The doctors confirmed that he had been suffering with cancer but didn't want to tell anyone. They assured us that he hadn't suffered any pain and passed peacefully in his sleep. I sat next to Mother and held her whilst we cried, slowly processing his death.

Roman came in after a while and requested my permission to tell Harry. It caught me off guard for a moment, it finally dawning on me that I was in charge now. Decisions came from me. I made it clear to Roman that Harry never needed permission to know anything. He had just as much of a right to know about situations as I did.

But in this moment, I felt as though it should be something that I tell Harry myself. Not just because he was my partner, but because I was longing for his touch to make this pain go away for a while.

Harry's POV

Louis had been gone for a while and I was growing increasingly restless. I knew he was upset, and no matter what the reason was for it, I wanted to be the one to hold him and make everything alright again. I asked Roman where he was and if I could see him. His response was just that Louis had royal duties to attend to with his mother. That was odd; Louis never had royal duties.

I pressed Roman, desperate to see my boy. He finally gave in and hurried off to seek permission. He came back a few minutes later with Louis and left us by closing the door with a sad smile. Louis came and sat next to me on the bed and I instantly drew him into my arms.

He was still crying, and I just let him have a moment, rocking him in my arms. We cuddled into each other whilst lying down fully on the mattress and Louis began to calm down. "It was Father." My mind focused on one word. Was, not is, and it was that moment that I knew. "I think I knew when we left. He gave me a speech about life and you and how much he loved us both. He didn't feel any pain, but he's gone, Harry."
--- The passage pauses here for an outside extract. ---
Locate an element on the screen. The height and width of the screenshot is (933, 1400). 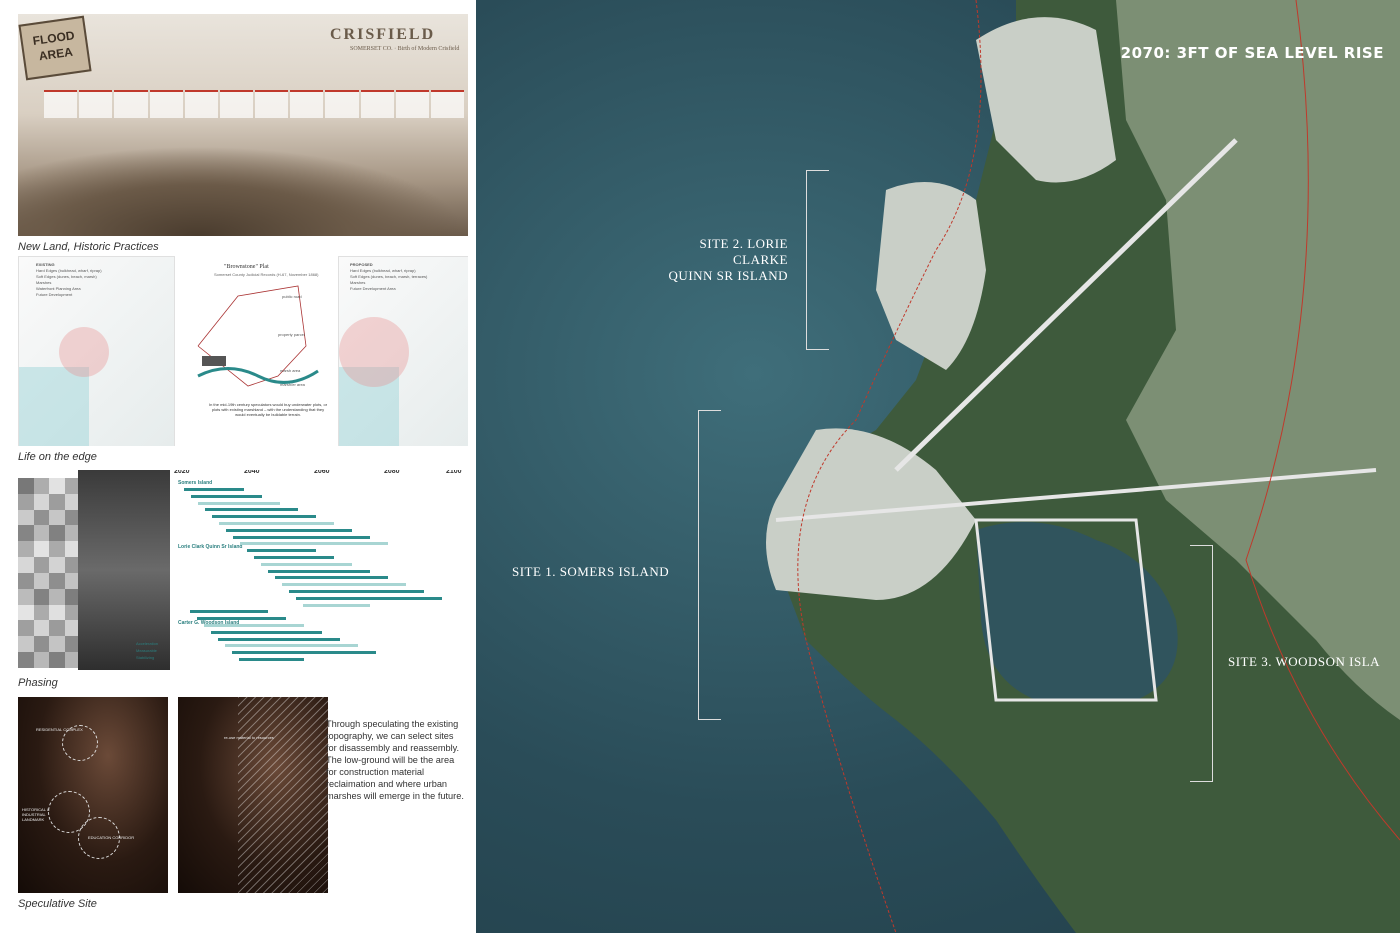
plat-label: marsh area is located at coordinates (290, 370).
I just pulled him closer to my body as he asked me a question that hit home. "How did you do it?"

"Together," I whispered. "We'll do it together."
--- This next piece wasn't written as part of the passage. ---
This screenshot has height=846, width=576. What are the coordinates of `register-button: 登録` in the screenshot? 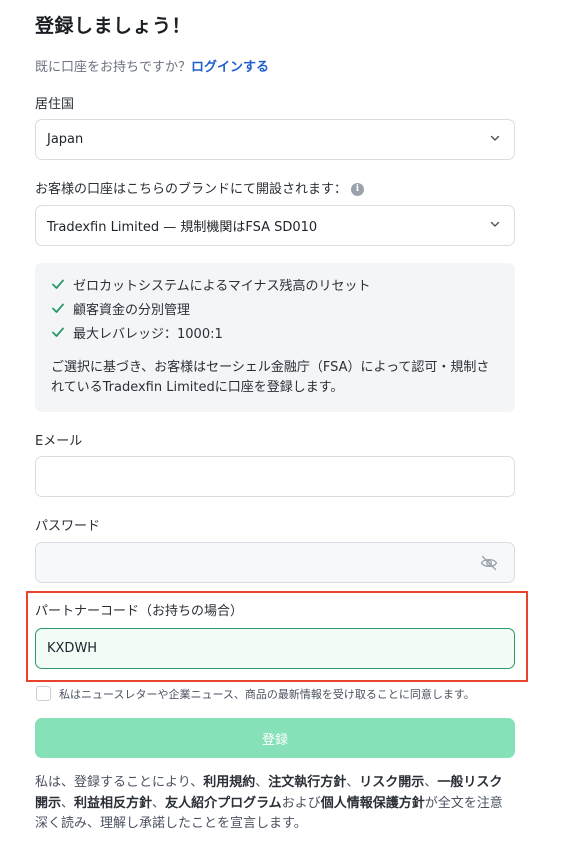 It's located at (275, 738).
Louis stayed stuck to me for the next few hours until there was a gentle knock on the door. Louis grumbled and shied away into my chest, so I was the one who had to shout for them to enter. Roman appeared at the doorway and offered us both a sympathetic look.

"It's time to say goodbye, your majesty."

Louis's eyes snapped open and I soothed his hair. "His majesty? God, that's just hit me." He sighed as he crawled from the bed and I watched him move to my side, staring into my eyes as he outstretched his hand. I entwined our fingers and held myself together for Louis's sake as we said our goodbyes and the late King was taken away.